* [About this exercise]
Take the entries below and give them back exactly. Leave out nothing.

(Saved data entries)
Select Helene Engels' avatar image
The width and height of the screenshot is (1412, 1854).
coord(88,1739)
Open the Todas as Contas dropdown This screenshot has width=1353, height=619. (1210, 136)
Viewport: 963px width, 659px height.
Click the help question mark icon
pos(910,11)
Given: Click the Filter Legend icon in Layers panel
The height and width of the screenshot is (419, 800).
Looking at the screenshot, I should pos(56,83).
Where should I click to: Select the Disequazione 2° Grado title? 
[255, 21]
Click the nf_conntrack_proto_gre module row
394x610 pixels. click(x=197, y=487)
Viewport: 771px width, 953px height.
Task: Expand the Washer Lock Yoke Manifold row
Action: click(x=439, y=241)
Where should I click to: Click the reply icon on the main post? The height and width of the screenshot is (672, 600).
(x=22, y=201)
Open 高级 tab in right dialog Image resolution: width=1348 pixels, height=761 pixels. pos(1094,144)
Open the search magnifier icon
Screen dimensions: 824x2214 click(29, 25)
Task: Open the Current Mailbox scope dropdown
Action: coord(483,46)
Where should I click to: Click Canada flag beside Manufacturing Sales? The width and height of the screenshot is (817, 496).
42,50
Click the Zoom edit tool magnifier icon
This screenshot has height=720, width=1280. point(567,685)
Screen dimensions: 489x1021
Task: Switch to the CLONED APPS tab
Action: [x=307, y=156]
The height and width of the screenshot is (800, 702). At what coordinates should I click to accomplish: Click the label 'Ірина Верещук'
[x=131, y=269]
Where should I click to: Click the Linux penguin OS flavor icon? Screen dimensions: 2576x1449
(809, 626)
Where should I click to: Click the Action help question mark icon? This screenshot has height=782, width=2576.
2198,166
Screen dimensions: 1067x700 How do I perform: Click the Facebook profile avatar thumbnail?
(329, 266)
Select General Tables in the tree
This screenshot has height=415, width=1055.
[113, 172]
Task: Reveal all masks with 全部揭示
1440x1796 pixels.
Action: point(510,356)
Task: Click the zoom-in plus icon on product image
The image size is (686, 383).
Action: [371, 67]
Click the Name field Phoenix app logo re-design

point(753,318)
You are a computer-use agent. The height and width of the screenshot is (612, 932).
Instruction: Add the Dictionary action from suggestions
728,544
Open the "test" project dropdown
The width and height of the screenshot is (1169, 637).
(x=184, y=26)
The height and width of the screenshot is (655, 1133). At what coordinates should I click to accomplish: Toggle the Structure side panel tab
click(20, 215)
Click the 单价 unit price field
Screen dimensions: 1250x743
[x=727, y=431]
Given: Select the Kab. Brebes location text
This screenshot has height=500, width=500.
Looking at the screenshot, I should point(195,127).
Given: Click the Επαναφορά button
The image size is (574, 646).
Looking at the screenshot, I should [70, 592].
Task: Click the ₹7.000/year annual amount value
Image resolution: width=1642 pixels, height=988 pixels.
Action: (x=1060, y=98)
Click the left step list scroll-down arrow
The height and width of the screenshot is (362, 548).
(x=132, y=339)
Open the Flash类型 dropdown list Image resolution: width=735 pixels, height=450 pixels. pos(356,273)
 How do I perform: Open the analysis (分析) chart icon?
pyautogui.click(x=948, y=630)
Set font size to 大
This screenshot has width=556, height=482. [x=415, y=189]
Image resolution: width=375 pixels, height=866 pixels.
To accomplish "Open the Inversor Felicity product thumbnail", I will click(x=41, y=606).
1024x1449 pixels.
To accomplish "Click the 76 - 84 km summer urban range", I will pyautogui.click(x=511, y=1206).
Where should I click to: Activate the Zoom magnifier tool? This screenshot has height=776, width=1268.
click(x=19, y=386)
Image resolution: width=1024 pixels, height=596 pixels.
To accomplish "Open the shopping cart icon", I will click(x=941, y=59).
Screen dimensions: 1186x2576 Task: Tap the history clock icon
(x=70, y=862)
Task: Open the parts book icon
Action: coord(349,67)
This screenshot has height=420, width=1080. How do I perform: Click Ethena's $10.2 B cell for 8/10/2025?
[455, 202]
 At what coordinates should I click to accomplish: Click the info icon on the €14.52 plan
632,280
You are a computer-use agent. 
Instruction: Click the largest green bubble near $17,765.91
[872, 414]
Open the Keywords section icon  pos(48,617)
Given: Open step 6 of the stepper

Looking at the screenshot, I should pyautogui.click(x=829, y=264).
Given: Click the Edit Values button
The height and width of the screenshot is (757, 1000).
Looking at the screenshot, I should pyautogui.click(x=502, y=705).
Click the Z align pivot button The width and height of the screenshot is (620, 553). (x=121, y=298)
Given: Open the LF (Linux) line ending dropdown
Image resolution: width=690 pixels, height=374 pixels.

* [Exercise solution]
Select Helene Engels' avatar image
The width and height of the screenshot is (1412, 1854).
coord(88,1739)
Open the Todas as Contas dropdown This screenshot has width=1353, height=619. (1210, 136)
Viewport: 963px width, 659px height.
Click the help question mark icon
pos(910,11)
Given: Click the Filter Legend icon in Layers panel
The height and width of the screenshot is (419, 800).
Looking at the screenshot, I should pos(56,83).
Where should I click to: Select the Disequazione 2° Grado title? 
[255, 21]
Click the nf_conntrack_proto_gre module row
394x610 pixels. click(x=197, y=487)
Viewport: 771px width, 953px height.
Task: Expand the Washer Lock Yoke Manifold row
Action: click(x=439, y=241)
Where should I click to: Click the reply icon on the main post? The height and width of the screenshot is (672, 600).
(x=22, y=201)
Open 高级 tab in right dialog Image resolution: width=1348 pixels, height=761 pixels. pos(1094,144)
Open the search magnifier icon
Screen dimensions: 824x2214 click(29, 25)
Task: Open the Current Mailbox scope dropdown
Action: coord(483,46)
Where should I click to: Click Canada flag beside Manufacturing Sales? The width and height of the screenshot is (817, 496).
42,50
Click the Zoom edit tool magnifier icon
This screenshot has height=720, width=1280. point(567,685)
Screen dimensions: 489x1021
Task: Switch to the CLONED APPS tab
Action: [x=307, y=156]
The height and width of the screenshot is (800, 702). At what coordinates should I click to accomplish: Click the label 'Ірина Верещук'
[x=131, y=269]
Where should I click to: Click the Linux penguin OS flavor icon? Screen dimensions: 2576x1449
(809, 626)
Where should I click to: Click the Action help question mark icon? This screenshot has height=782, width=2576.
2198,166
Screen dimensions: 1067x700 How do I perform: Click the Facebook profile avatar thumbnail?
(329, 266)
Select General Tables in the tree
This screenshot has height=415, width=1055.
[113, 172]
Task: Reveal all masks with 全部揭示
1440x1796 pixels.
Action: point(510,356)
Task: Click the zoom-in plus icon on product image
The image size is (686, 383).
Action: [371, 67]
Click the Name field Phoenix app logo re-design

point(753,318)
You are a computer-use agent. The height and width of the screenshot is (612, 932).
Instruction: Add the Dictionary action from suggestions
728,544
Open the "test" project dropdown
The width and height of the screenshot is (1169, 637).
(x=184, y=26)
The height and width of the screenshot is (655, 1133). At what coordinates should I click to accomplish: Toggle the Structure side panel tab
click(20, 215)
Click the 单价 unit price field
Screen dimensions: 1250x743
[x=727, y=431]
Given: Select the Kab. Brebes location text
This screenshot has height=500, width=500.
Looking at the screenshot, I should point(195,127).
Given: Click the Επαναφορά button
The image size is (574, 646).
Looking at the screenshot, I should [70, 592].
Task: Click the ₹7.000/year annual amount value
Image resolution: width=1642 pixels, height=988 pixels.
Action: (x=1060, y=98)
Click the left step list scroll-down arrow
The height and width of the screenshot is (362, 548).
(x=132, y=339)
Open the Flash类型 dropdown list Image resolution: width=735 pixels, height=450 pixels. pos(356,273)
 How do I perform: Open the analysis (分析) chart icon?
pyautogui.click(x=948, y=630)
Set font size to 大
This screenshot has width=556, height=482. [x=415, y=189]
Image resolution: width=375 pixels, height=866 pixels.
To accomplish "Open the Inversor Felicity product thumbnail", I will click(x=41, y=606).
1024x1449 pixels.
To accomplish "Click the 76 - 84 km summer urban range", I will pyautogui.click(x=511, y=1206).
Where should I click to: Activate the Zoom magnifier tool? This screenshot has height=776, width=1268.
click(x=19, y=386)
Image resolution: width=1024 pixels, height=596 pixels.
To accomplish "Open the shopping cart icon", I will click(x=941, y=59).
Screen dimensions: 1186x2576 Task: Tap the history clock icon
(x=70, y=862)
Task: Open the parts book icon
Action: coord(349,67)
This screenshot has height=420, width=1080. How do I perform: Click Ethena's $10.2 B cell for 8/10/2025?
[455, 202]
 At what coordinates should I click to accomplish: Click the info icon on the €14.52 plan
632,280
You are a computer-use agent. 
Instruction: Click the largest green bubble near $17,765.91
[872, 414]
Open the Keywords section icon  pos(48,617)
Given: Open step 6 of the stepper

Looking at the screenshot, I should pyautogui.click(x=829, y=264).
Given: Click the Edit Values button
The height and width of the screenshot is (757, 1000).
Looking at the screenshot, I should pyautogui.click(x=502, y=705).
Click the Z align pivot button The width and height of the screenshot is (620, 553). (x=121, y=298)
Given: Open the LF (Linux) line ending dropdown
Image resolution: width=690 pixels, height=374 pixels.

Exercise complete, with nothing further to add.